ケタケタと笑うその女は実に目をキラキラさせていた。そう。とっても綺麗な目をしている。宝石が入っているような瞳とはこういう事を言うのであろう。

こんなにも純真無垢な目でカネカネとせびる姿は、最早この世の末をこれぞとばかりに見せつけられているのではないのだろうか。

何故だろう。とっても悲しい気持ちになった。

 

 

社会人となりおよそ三年の月日が流れようとしていた。

色々あったなぁ、と感慨深くなる。

大学に行っている間は龍門渕で執事のバイトもしたし、協会で働いたし、そして今は芸能事務所のマネージャーである。

そして、現在気付けば二十五となった。

惚れた腫れたの繰り返しをいくつかこの男も重ねてきたが、あまり女性関係に恵まれる事無くこの人生を過ごしてきた。

―――アンタ、彼女いるの?

母親に問われる度、いねーよと答えてきた。

―――まさか孫の顔見れないまま死ぬ事はないわよね、私。

気が早すぎる-----が、申し訳ないけれども十分あり得る可能性です、お母さま。

もうね。

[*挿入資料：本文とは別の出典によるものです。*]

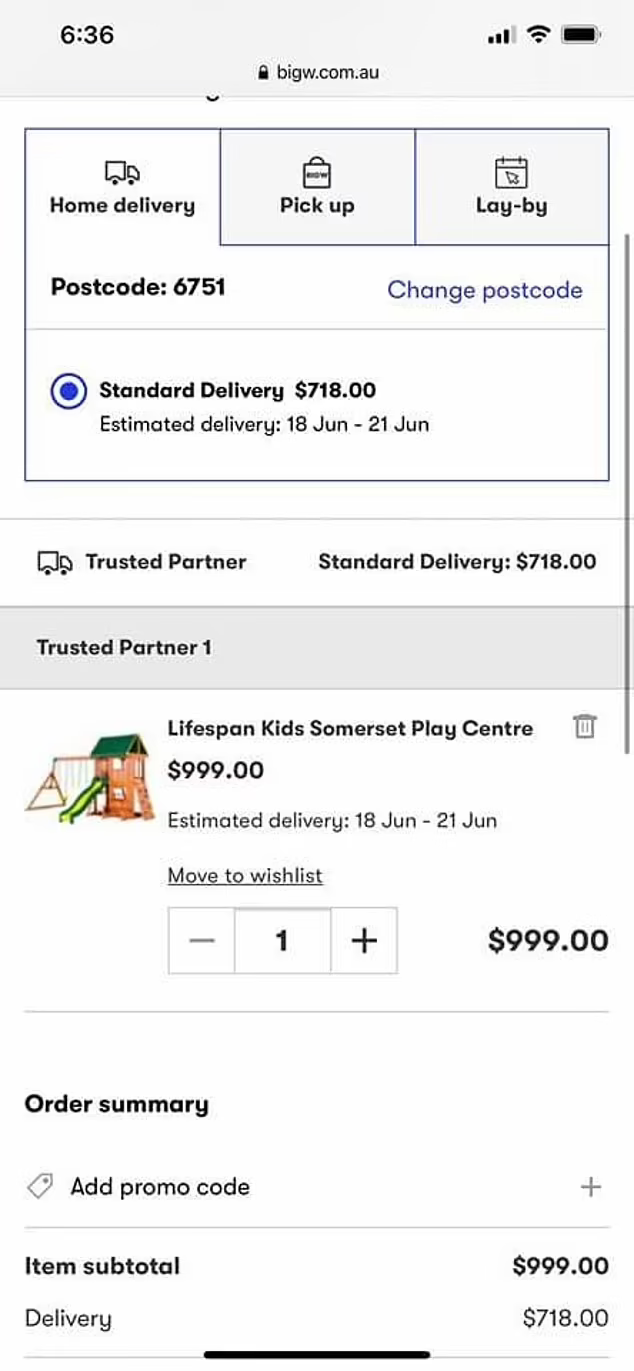
Task: Open the Somerset Play Centre product thumbnail
Action: coord(90,778)

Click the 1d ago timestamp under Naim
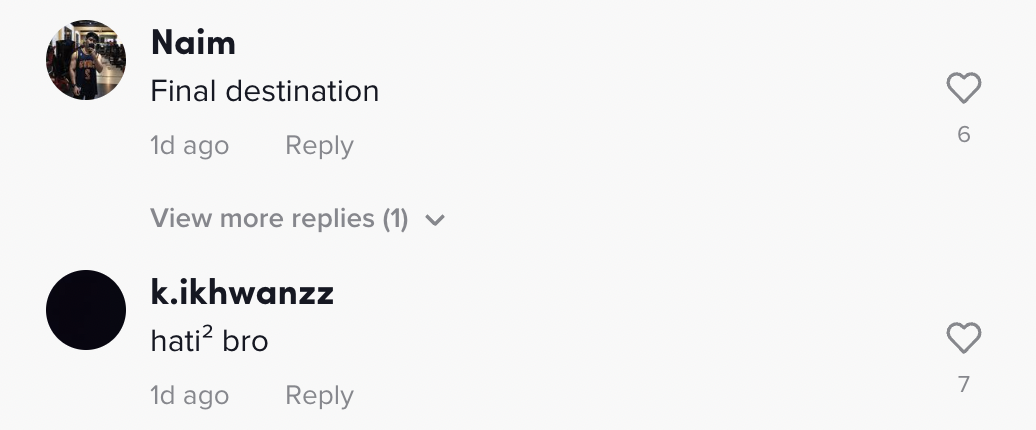point(189,146)
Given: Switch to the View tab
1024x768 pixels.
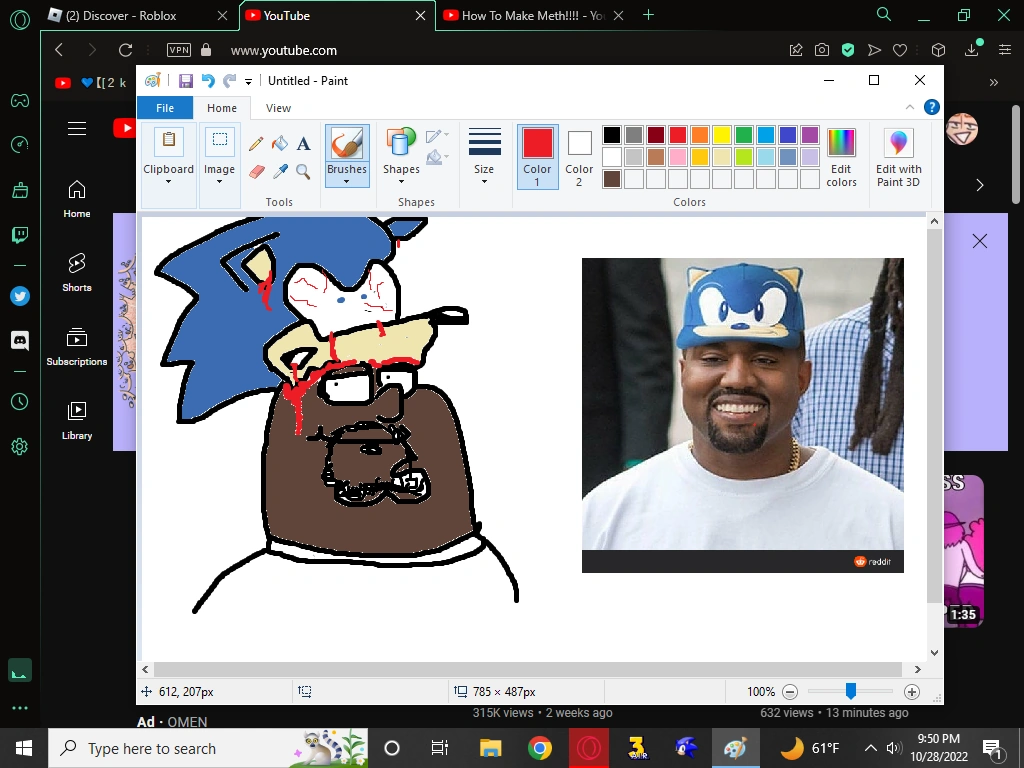Looking at the screenshot, I should [278, 107].
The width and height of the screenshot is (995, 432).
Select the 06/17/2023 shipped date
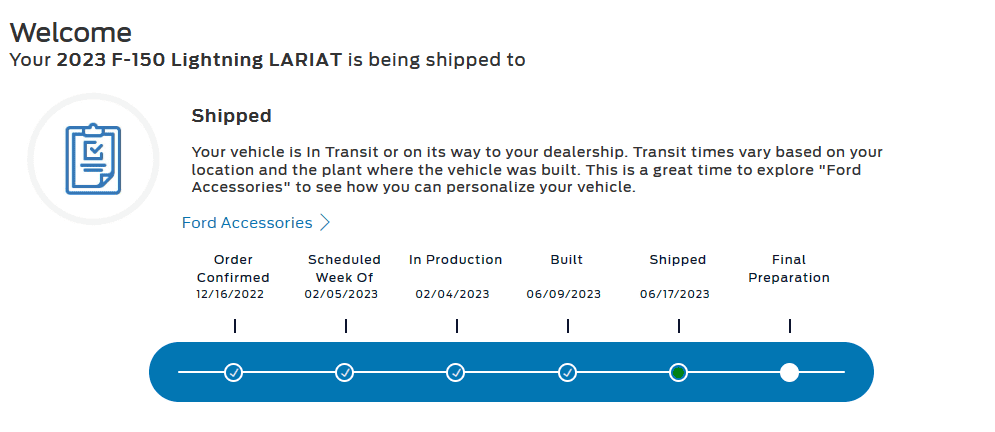675,294
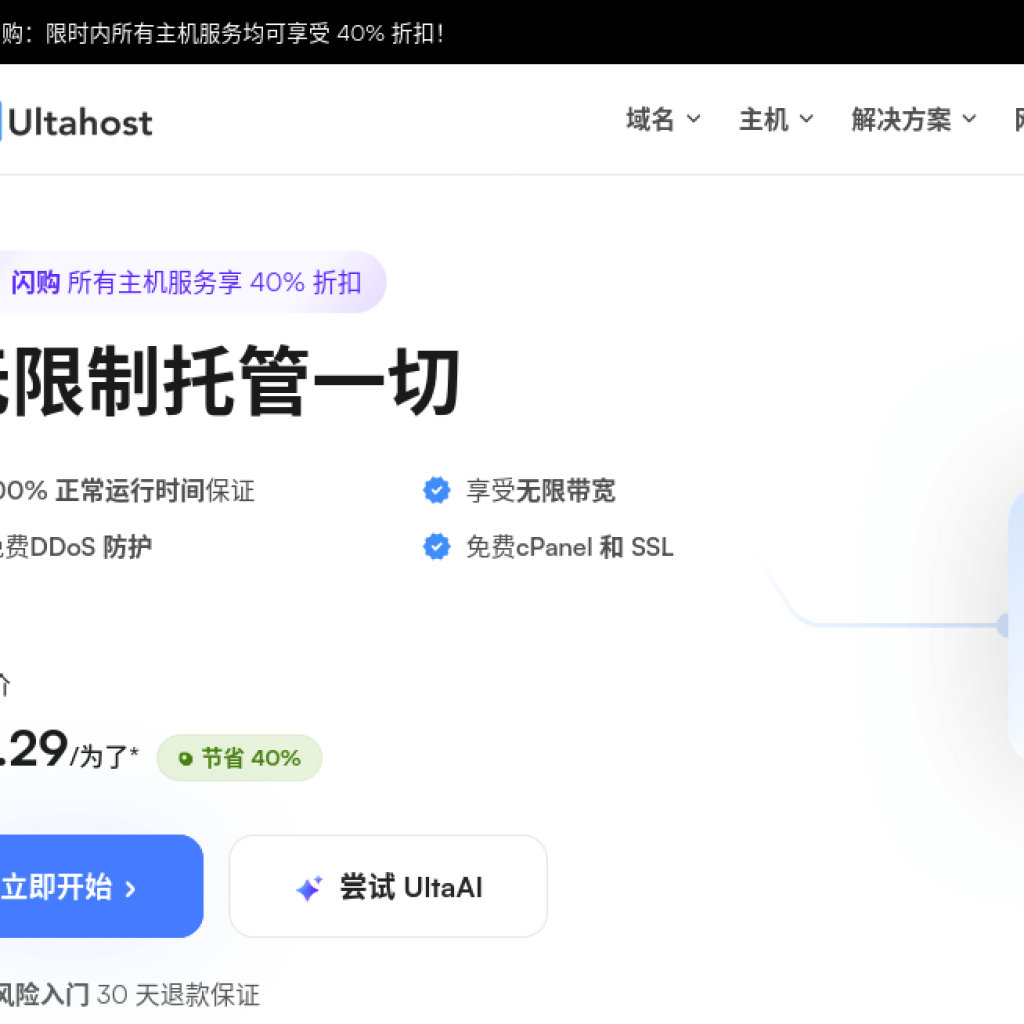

この仕事待遇いいけど激務なんですよ。その割に出会える女性はレベルが高すぎてお近づきにもなれないんすよ。どうしろと?願えば女性が降ってくる素敵な世界じゃないんすよ。それでもって意外と今のお気楽な暮らしも嫌いじゃないんですよ。

だから、あの、頼むから、お見合いのURL張り付けてメール爆撃するの止めてくれませんかね?スパムかと思って迷惑メールフォルダに格納しちゃったじゃないですか。

―――そんな彼の様子を、ネリーはしっかり気付いていた。

「----」

まずい。

まずい。

もしもだ。この男がお見合いに参加する様な愚挙を犯しそれでいて何処ぞの行き遅れ気味な女をつかまされてしまったとしよう。そして結婚でもしてそんな女と家族となったとしよう。そうなれば―――今のマネージャー業は彼にとって恐ろしく負担の大きい業務になるに違いあるまい。

仕事に理解のある女で旦那の背中を押せるような女が、自分のスペックを切り貼りして初対面の男を因数分解していいの悪いの言う様な世界に顔を売る訳もあるまい。間違いなく、そんな所で掴まされる女は出来損ないの残念な頭の出来をした連中に違いあるまい。そんな女に掴まされ、この優秀なマネージャーを失う訳にはいかない。

ならば、ここで一つの結論を出した。

―――業者がセッティングするお見合いの場なんてクオリティの低い連中しか寄り集まらないのは目に見えている。

ならば、ちゃんと仕事に理解のある「出来た」女を、紹介するのが筋というものだろう。

ネリーは自宅に戻ると、友達に電話をかけた。

「あ、もしもし、サトハ?ちょっと今時間あるかな?」

自分が知りうる限り、色々な人脈を持ってそうな友達は―――この女でしかなかった。

「ちょっとね。ウチのマネージャーに変な虫が付かないように、協力してほしいの。うんうん、そうそう―――」

その顔は、実に嫌らしい笑みに歪んでいた―――。